EXERCISE PROMPT:
Render every line of the entries below as a Markdown table with two columns, Row and Line, numbering the rows and skipping blank lines. Leave the pictures out.

DATASET EXTRACT:
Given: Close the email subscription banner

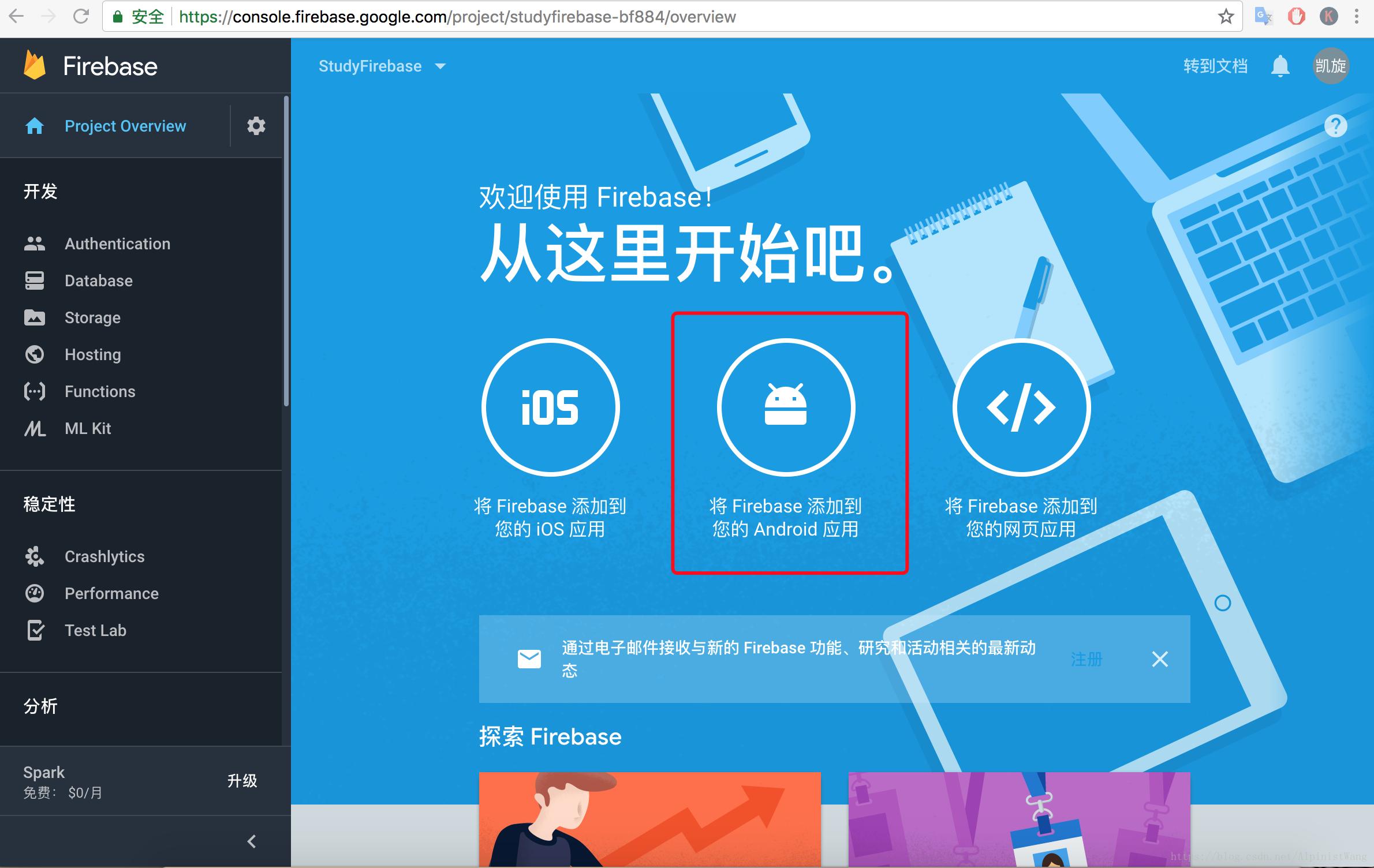Looking at the screenshot, I should click(1159, 659).
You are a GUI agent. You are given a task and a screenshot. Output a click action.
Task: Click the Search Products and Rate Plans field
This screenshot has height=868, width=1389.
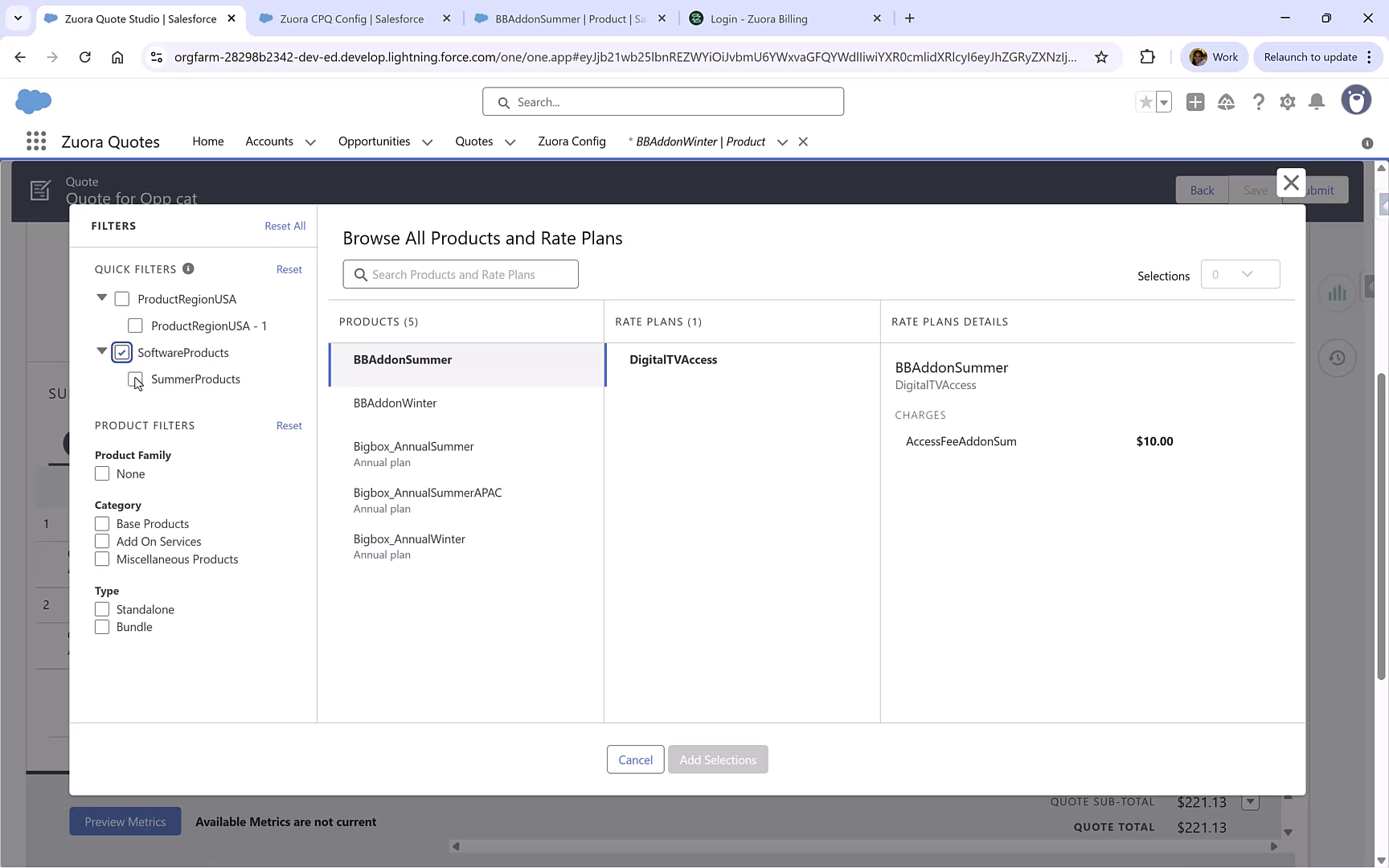(460, 274)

THE COMPLETED TASK:
| Row | Line |
|---|---|
| 1 | Given: Close the email subscription banner |
| 2 | Looking at the screenshot, I should click(1159, 659). |
| 3 | You are a GUI agent. You are given a task and a screenshot. Output a click action. |
| 4 | Task: Click the Search Products and Rate Plans field |
| 5 | This screenshot has height=868, width=1389. |
| 6 | (460, 274) |